Health: 13,000 health visitors, 2,500 school nurses, almost 6,000 speech and language therapists, and over 50,000 other health professionals including paediatricians, children’s nurses and midwives
Early years and childcare: 83,000 early years workers and 280,000 childcare workers
Schools workforce: 440,000 teachers and 230,000 school support staff
Social workers: 40,000 children and families social workers
Education welfare: 3,000 education welfare officers
Connexions: 7,000 Connexions personal advisers
Youth work: 7,000 youth workers
Play: 30,000 play workers
Sport: 400,000 sports and leisure workers
Youth offending: 5,000 people working in Youth Offending Teams and 5,000 people working in the juvenile secure estate
Principles of Training
All education and Training should facilitate the development of a unified culture for CAMHS with true inter-agency working, the education and professional development provided for staff must be accessible and useful, at all levels from unqualified support staff to professionally qualified workers.
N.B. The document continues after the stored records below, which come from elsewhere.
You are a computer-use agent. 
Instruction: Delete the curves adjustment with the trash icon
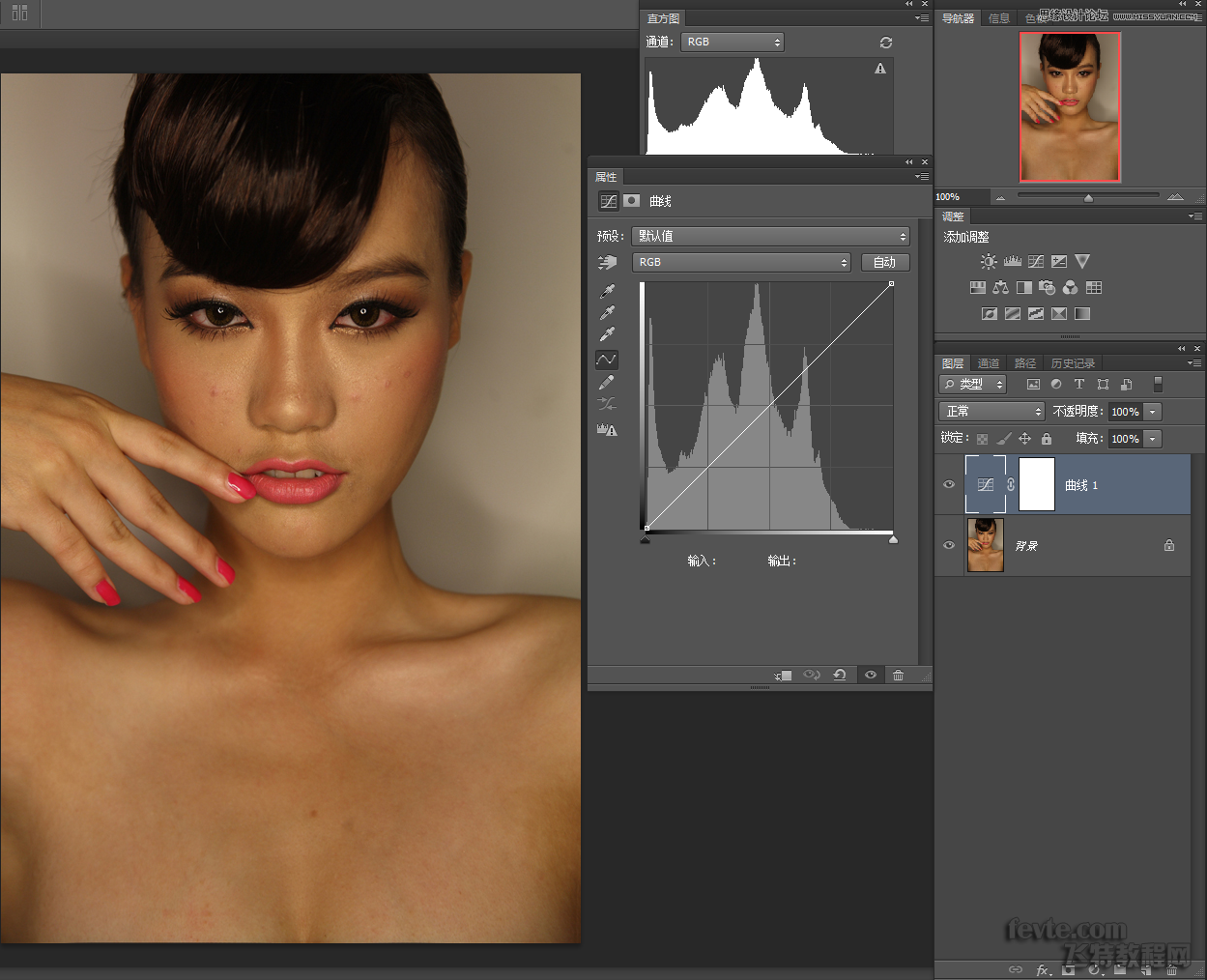tap(898, 675)
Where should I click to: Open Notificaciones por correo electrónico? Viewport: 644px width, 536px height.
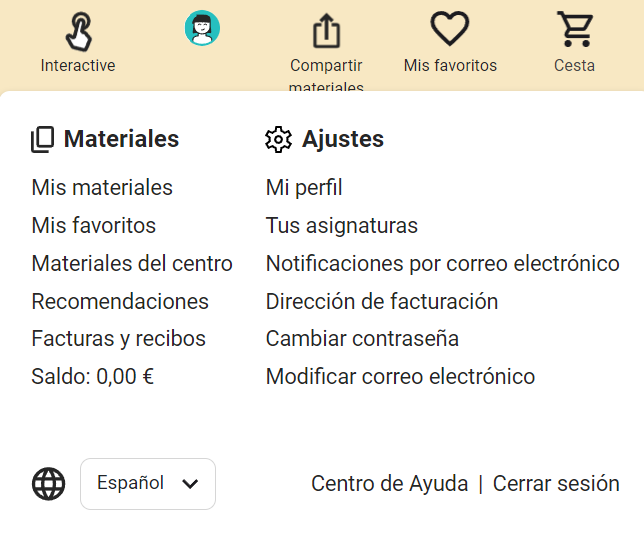[442, 264]
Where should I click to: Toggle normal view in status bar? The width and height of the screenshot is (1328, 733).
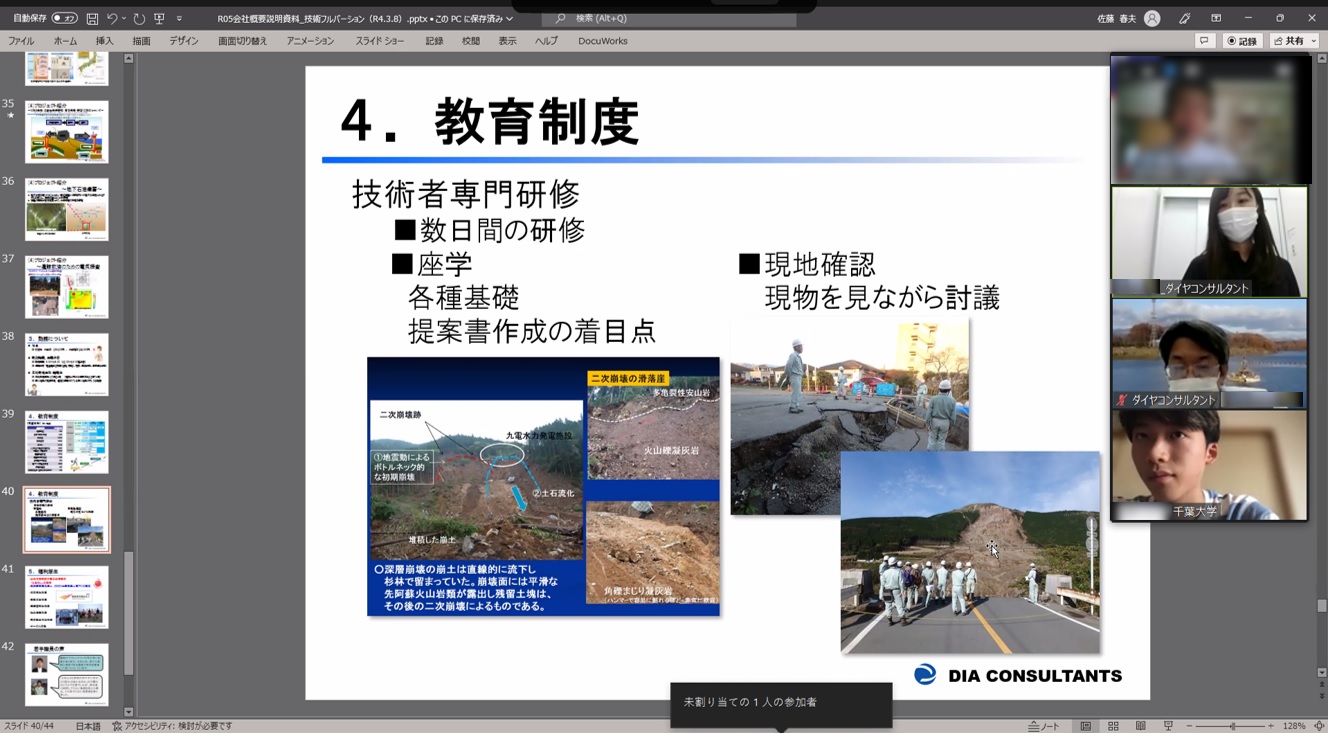1086,726
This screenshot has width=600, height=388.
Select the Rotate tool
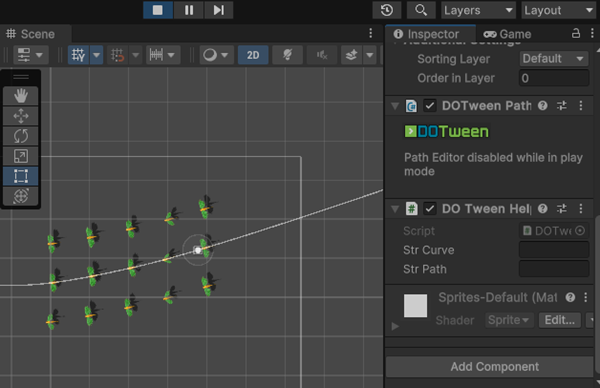click(21, 136)
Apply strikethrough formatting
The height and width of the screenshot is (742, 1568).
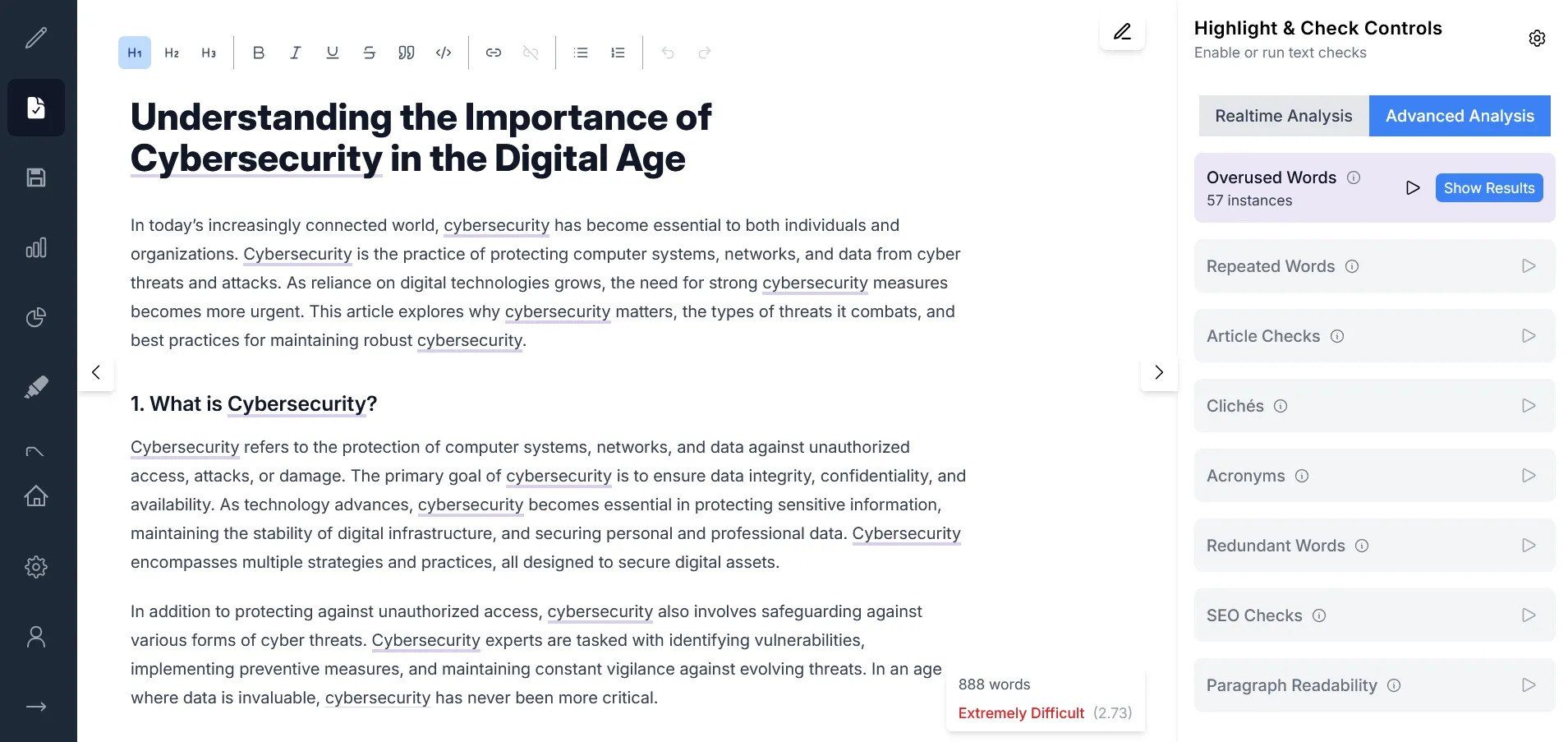click(369, 53)
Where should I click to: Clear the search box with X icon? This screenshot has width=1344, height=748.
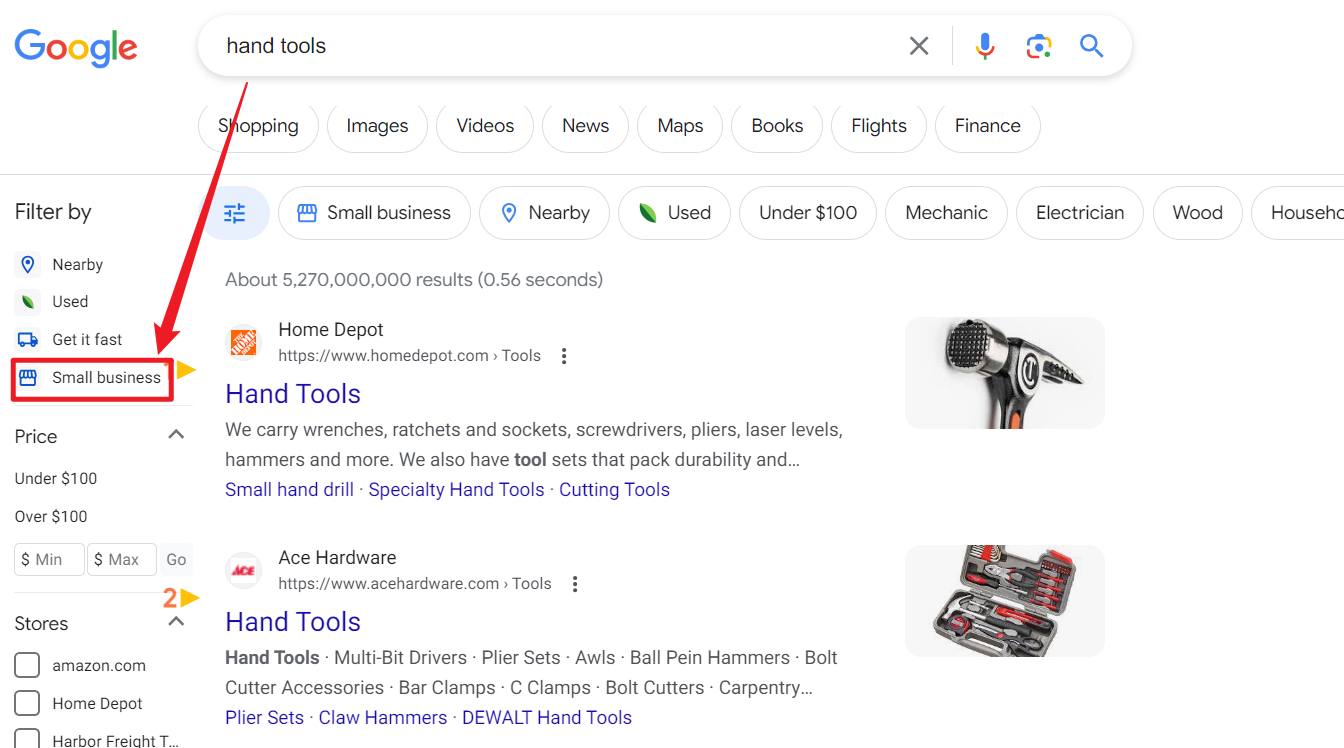coord(918,46)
The structure within which professional development will be provided will therefore need to be flexible. It will need to be based upon a common core framework of knowledge, skills and attitudes and that can be delivered as a module or modules.
Conclusions
In summary, we need to commit to a strategy for training development which:
- Responds creatively and clearly to the government’s mental health modernisation and workforce development agendas.
- Increases access to training for front-line mental health staff.
- Enhances the capabilities and competencies of mental health practitioners within specialist CAMHS, and builds capacity to design and deliver comparable training locally.
- Evaluates the impact of training programmes upon staff, and the delivery of clinical services.
- Makes a distinctive contribution to meeting national mental health training needs, based on our strengths as an organisation providing multidisciplinary mental health services in and for the NHS.
- Creates an environment where on-going education, training and development is valued and actively promoted.
- Creates a pathway that is adaptable to the needs and experience of the individual.
- Creates a pathway that can be monitored and evaluated.
- Creates a pathway that is not onerous but is sustainable and is a renewable resource.
- Links any created pathway into IPR, PDP, CPD planning for the individual.
- Links any created pathway into strategic planning both locally, regionally and nationally.
- Is multi-disciplinary team based training, shared learning
Challenges
- Accessible modularised CAMH training fit for purpose and practice and offered according to CAMHS tier
- Collaborative commissioning/development of training health/social care/education and voluntary sector
- Accredited CPD Post registration/backfill training
- Supervision networks to meet expansion of clinical training and services
- Higher education institutions and validating bodies to be involved to ensure CAMH in pre-registration education/national bench marking/competences
- Capacity building in HEIs, investment in training and accrediting trainers
- A recognised training matrix, with flexible pathways for education and career development
- Funding to be expanded and negotiated locally by Commissioners, SHAs and Providers
- Much current training, as identified is inadequate to produce newly qualified staff with the relevant values, skills and knowledge (“capabilities”)
- Staff and organisations are not always committed to lifelong learning.
- Commissioners not regularly reviewing the content, quality and the method of delivery of E&T
- Service users and carers are not regularly involved throughout the whole E&T process
- Many employers do not carry out a Training Needs Analysis nor provide sufficient resources; nor dedicated time from a lead person within the organisation
- StHAs/WDCs are not generally prioritising mental health.
- Lack of proactive use of competency/capability frameworks to help address E&T needs.